* Task directions *
Only the lines from the one containing "Open the Live Chart tab" through the last line of the material should be copied, exactly as written and without pictures.

▼▼▼

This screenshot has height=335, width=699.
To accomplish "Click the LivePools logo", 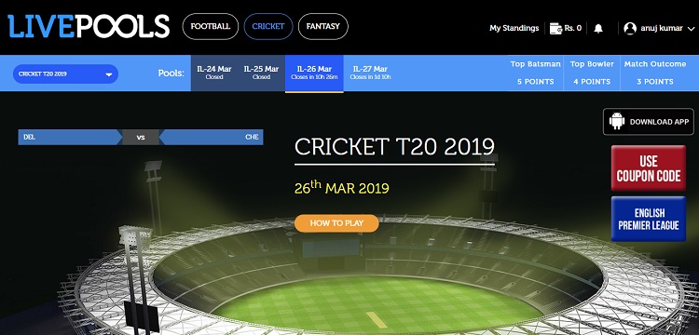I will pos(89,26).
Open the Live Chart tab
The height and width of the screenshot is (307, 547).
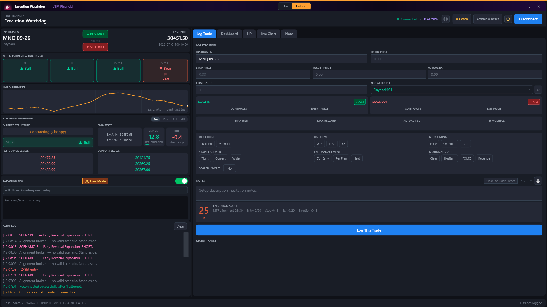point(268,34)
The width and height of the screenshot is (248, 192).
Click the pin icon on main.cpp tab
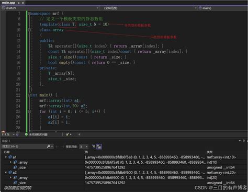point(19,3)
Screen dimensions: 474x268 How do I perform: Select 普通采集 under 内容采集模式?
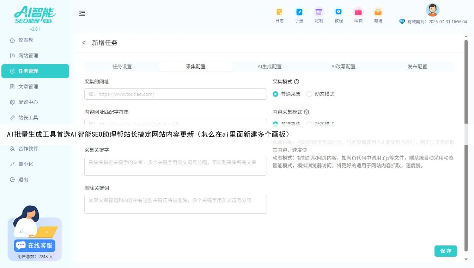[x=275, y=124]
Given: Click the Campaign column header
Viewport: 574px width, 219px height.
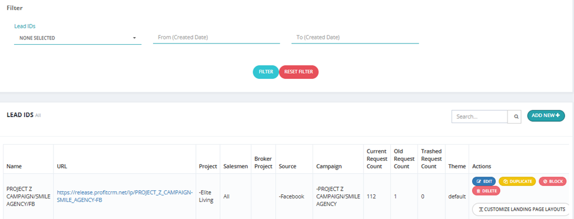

▲▲▲

* Answer below *
Open the Live Chart tab
The height and width of the screenshot is (307, 547).
point(268,34)
The width and height of the screenshot is (248, 192).
Click the pin icon on main.cpp tab
point(19,3)
Screen dimensions: 474x268 How do I perform: Select 普通采集 under 内容采集模式?
[x=275, y=124]
Given: Click the Campaign column header
Viewport: 574px width, 219px height.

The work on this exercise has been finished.